One thing that’s been hard for me while working in the cath lab is the lack of education I’m able to give to my patients. I love educating. I really think that patient education is a highlight of what nurses can do to make a difference in the lives of their patients.
Working in a procedural area, it’s not breaking news that we don’t get to spend much time with our patients (while they’re awake anyways). When we roll patients into the cath lab, they are usually nervous, so I focus on small talk to take their mind off of the procedure or do some pre-procedural education about what to expect at the start of the procedure (deciding between the two is based on a quick judgement about how the patient is feeling as I first meet them in their room before the cath). Then, they’re sedated for the procedure…
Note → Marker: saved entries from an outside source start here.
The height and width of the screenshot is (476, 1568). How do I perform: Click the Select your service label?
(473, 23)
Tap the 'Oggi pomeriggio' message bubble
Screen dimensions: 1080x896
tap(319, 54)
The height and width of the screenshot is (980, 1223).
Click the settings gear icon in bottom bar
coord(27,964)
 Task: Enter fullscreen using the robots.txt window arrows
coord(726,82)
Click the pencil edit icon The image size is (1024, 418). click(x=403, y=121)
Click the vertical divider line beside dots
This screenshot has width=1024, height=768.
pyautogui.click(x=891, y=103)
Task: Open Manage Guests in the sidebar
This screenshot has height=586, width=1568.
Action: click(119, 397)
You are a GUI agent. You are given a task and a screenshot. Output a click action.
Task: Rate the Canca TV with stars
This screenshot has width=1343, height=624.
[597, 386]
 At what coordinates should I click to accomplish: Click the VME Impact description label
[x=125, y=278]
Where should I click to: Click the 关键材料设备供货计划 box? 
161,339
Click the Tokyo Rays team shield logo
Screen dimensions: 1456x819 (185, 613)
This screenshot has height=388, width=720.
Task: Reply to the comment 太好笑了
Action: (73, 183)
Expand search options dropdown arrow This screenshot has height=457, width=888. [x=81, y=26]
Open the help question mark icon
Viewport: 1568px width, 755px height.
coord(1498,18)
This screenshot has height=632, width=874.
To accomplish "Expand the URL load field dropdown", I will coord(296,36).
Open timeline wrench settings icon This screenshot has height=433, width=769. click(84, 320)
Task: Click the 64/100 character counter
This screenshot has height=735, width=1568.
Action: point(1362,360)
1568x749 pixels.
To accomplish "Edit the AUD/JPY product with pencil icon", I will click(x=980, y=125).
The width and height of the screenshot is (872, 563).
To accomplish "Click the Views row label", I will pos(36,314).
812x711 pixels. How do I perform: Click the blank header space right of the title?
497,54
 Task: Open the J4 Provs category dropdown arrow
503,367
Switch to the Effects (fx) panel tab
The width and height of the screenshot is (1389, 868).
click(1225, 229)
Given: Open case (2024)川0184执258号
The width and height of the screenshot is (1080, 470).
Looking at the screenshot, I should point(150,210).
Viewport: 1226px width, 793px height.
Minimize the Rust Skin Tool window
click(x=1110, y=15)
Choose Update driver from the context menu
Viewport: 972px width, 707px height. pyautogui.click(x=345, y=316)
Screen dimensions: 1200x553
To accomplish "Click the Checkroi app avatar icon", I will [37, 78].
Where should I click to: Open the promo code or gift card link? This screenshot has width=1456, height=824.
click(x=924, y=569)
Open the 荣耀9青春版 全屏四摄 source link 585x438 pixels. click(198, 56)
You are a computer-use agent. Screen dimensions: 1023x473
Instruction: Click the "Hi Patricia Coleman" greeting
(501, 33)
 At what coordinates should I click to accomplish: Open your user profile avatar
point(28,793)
After the cath, they are usually groggy which leads to short term memory issues (they can barely remember that we told them the procedure was over, let alone information about which artery has blockage). If the patient’s post-sedation state of mind isn’t the issue, the patient has often gotten news they might not have been expecting, such as needed open heart surgery or receiving stents, which cause the patient to focus on those facts and limits their ability to take in other information.
So, that’s been one of my issues. I would love to educate patients on the importance of taking their Aspirin and Plavix, or the importance of risk factor modification based on the results of the cath. I miss having that opportunity.
During a recent on-call shift, we were called in to cath a 38 year old female who was having a heart attack. She has a significant medical history of high blood pressure, smoking, diabetes, and obesity as well as noncompliance of medication. Her cath showed a stumped off LAD (completely blocked coronary artery) and partial blockage in her other two arteries. When asked, she admitted that she often had trouble paying for her medications. There is an obscene amount of education that this patient needs: importance of taking her plavix, financial resources for medications, smoking cessation, importance of diabetes control (her glucose was 360), and the effect that smoking, obesity, and noncompliance with blood pressure/diabetic medications have on the arteries in the body.
But, after opening up her LAD with a stent, we took her to the ICU for recovery. Chances are that I’ll never see her again or know what happens in her life.
This is my motivation for becoming a nurse practitioner… continuity of care.